Bone marrow infiltration by neoplastic circulating cells may occur in lymphomas, giving rise to a leukaemic phase, which may be noted during lymphoma progression or rarely at diagnosis. The flowcytometric immunophenotyping done on bone marrow or peripheral blood can help early diagnosis.[1] DLBCL rarely presents a leukaemic phase unlike other lymphomas such as mantle cell lymphoma, follicular lymphoma, anaplastic large cell lymphoma, and in terminal phases of all refractory lymphomas.[2] Although the morphology was consistent with acute leukaemia in our case, the immunophenotypic profile favoured a mature/non-blastic B-cell neoplasm, as evidenced by the expression of B-cell antigens, bright CD45, and absence of CD34. With blastoid morphology, light chain surface immunoglobulins should be included in the panel to arrive at correct diagnosis.[3-5] The pathogenesis of migration of lymphoma cells into the bloodstream in various lymphomas is unclear. A differential expression of adhesion molecules has been proposed as a possible mechanism for the migration of lymphocytes from the lymph nodes, but there are no conclusive studies.[6,7] Patients with DLBCL, in the leukaemic phase are prone to have extranodal involvement besides the bone marrow, bearing a high tumour burden. Data from 1 cohort of 29 patients showed the involvement of the spleen in 62%, pleura/lung in 41%, liver in 21%, bone in 17%, bowels in 7%, and cerebrospinal fluid in 14% of cases. Of these patients, 90% received anthracycline-based regimens with rituximab, which was associated with early mortality (14% vs 6% in patients with DLBCL treated with RCHOP), but yields approximately 50% at the 4-year survival analysis, which is comparable to the overall survival in patients with DLBCL and a high International Prognostic Index Score and no leukaemic presentation.[6] Our patient had bone marrow involvement and splenomegaly.
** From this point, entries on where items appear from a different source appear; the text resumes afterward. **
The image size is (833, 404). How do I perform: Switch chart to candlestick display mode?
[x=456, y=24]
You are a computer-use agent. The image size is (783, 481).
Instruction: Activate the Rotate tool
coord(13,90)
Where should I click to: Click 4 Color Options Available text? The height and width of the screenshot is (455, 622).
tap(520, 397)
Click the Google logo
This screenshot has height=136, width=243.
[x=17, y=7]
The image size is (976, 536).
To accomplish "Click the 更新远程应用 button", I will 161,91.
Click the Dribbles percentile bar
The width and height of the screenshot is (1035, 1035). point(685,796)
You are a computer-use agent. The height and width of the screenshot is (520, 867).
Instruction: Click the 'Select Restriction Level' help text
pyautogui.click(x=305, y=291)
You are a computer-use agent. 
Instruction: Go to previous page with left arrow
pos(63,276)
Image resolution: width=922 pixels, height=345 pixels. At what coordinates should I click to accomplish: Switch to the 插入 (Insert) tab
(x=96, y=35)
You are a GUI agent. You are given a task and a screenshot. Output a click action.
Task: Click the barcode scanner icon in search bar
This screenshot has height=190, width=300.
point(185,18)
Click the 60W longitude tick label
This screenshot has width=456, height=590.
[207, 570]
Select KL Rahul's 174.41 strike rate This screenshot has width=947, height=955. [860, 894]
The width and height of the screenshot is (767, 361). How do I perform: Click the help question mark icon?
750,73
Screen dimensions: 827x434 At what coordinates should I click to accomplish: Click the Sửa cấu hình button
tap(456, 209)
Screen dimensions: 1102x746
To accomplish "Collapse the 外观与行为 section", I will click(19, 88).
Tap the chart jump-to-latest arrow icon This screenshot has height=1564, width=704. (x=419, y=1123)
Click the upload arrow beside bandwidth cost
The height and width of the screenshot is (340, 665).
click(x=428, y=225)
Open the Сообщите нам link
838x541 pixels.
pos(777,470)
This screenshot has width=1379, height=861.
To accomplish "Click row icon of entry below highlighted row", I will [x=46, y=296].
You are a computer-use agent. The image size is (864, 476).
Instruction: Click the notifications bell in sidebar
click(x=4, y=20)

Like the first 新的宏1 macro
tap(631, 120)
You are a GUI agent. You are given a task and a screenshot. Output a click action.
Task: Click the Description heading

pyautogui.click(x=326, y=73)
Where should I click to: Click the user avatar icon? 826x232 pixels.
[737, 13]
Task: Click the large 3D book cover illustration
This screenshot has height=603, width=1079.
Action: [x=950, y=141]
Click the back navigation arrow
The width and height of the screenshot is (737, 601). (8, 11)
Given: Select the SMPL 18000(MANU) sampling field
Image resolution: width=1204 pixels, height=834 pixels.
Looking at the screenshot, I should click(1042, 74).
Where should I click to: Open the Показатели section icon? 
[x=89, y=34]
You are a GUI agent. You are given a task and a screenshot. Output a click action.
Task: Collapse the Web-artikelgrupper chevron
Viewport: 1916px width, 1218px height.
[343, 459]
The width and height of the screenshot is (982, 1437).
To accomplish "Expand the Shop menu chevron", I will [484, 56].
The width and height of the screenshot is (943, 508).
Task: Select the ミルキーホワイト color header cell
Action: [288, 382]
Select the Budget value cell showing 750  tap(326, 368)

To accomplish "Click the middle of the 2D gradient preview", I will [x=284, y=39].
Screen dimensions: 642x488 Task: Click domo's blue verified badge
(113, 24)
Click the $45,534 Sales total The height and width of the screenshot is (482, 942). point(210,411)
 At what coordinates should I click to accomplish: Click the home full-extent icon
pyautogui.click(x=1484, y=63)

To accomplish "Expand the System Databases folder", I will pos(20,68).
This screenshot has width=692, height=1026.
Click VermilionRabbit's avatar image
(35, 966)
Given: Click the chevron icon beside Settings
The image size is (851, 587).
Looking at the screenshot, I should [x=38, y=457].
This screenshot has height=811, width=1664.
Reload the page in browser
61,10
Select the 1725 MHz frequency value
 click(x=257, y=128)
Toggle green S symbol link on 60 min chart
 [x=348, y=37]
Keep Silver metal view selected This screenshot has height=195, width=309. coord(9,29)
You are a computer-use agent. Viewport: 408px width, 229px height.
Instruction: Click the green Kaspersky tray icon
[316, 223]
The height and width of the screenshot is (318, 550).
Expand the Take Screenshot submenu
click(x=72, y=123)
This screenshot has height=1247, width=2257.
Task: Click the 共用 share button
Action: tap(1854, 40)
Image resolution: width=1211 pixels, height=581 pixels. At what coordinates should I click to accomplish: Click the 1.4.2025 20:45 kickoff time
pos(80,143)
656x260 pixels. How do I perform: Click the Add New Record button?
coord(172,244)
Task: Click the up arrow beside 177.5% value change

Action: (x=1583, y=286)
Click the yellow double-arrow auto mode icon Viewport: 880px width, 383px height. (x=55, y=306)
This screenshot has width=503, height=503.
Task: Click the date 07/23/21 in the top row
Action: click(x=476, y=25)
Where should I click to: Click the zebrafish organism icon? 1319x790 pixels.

This case presented here is interesting as it provides many learning points. First, the clinical presentation and morphology can be rather deceptive without adequate history. Second, it highlights the application of flowcytometric immunophenotyping to distinguish acute leukaemia from NHL in blastic phase. Third, DLBCL in leukaemic phase could respond better to BFM-90 rather than DA-EPOCH protocol.